In the 30’s and into 40’s, there were all sorts of business ventures that took root in the region of Yukon Harbor. There was a failed mini-salmon farm in Manchester — why someone would want a smaller fish is a wonder — and several fruit canneries, including the White Family’s business in South Colby. Perhaps the two that offered the most adventure and excitement to young boys and girls of that era were the frog farm and the adjoining nudist colony just off of Garfield Avenue, about a quarter of a mile South of the school there.

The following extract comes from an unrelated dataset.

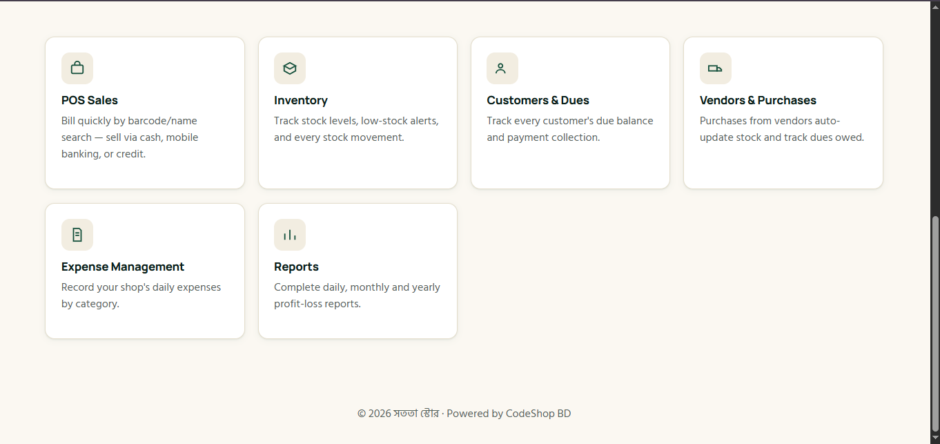Click the POS Sales barcode billing description
Viewport: 940px width, 444px height.
(130, 137)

According to Whitner, the frog farm was a thriving business, ostensibly breeding and raising frogs for upscale restaurant fare. “I remember Frog Pond Road, Whitner recalls. “The Shellabachers moved from their trailer home down by the old Colby store to that area and raised frogs, of all things. Guess that’s where the road got its name. Seems to me they dammed up a small creek and created a frog farm. That would have been in the early 40’s.” To this day, descendants of those amphibians can be heard croaking in the thick underbrush along Frog Pond Road.
In the adjoining lot was an enterprise known as “Forest Murmurs,” which was a nudist colony. That organization has since evolved into a clubhouse-less association of nudists based in Sylvana. The members were “naturalists” and did what people of that mindset typically do: sunbathe, swim, play volleyball, and enjoy good food, all sans clothing.

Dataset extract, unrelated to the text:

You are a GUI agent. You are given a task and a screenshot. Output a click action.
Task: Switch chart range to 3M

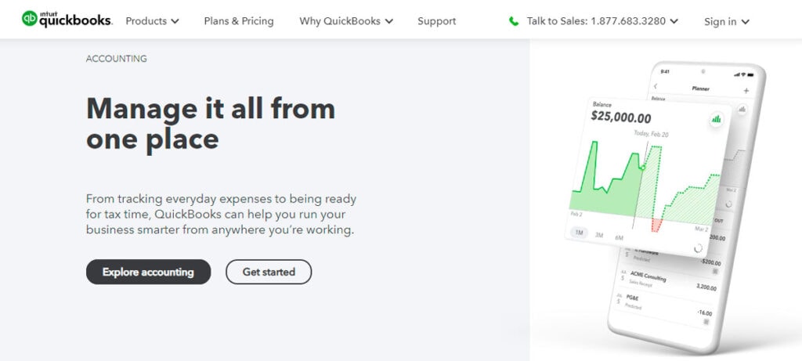(599, 235)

“Forest Murmurs evolved from the Cobblestone nudist club, which was formed in the 1930s and located on land near Yelm,” says one current member. “In the 1940’s or early 1950’s the group changed their name to ‘Forest Murmurs’ and moved to private land near Colby.” The club moved several times, eventually landing in Poulsbo in the late 60’s.
“In the mid-90s, the owner of that land sold and retired to Southern California,” the current representative continues. “The new owners continued the club for five years and then terminated the use agreement. At that time, the club was moved to Lacey, operating as a non-landed, traveling nudist club. About five years ago with declining membership in South Sound, Forest Murmurs club management was moved to Sylvana, Washington, to be closer to members living Everett and North.”
The Colby lot was surrounded by a tall fence and trees, and featured an above-ground pool and clubhouse. The pad for the pool and the basic clubhouse structure can still be seen today. Curious Peeping Toms would climb a tree so they could see the naked people. With the frequent cold and wet weather typical of the area, one can’t help but think that the colony had limited appeal to the locals.
The exact dates of operation of these businesses is not known, but we’re betting there are locals who can fill us in on the details. –RN
Since we posted this, we’ve noticed that the number of visits to our historical-themed website from people searching terms like “nudists” or “nude children” has increased dramatically. We have posted this information because it is both historical and novel, and none of this is intended to appeal to prurient interests. If you want blatant nudity or any form of pornography, look elsewhere.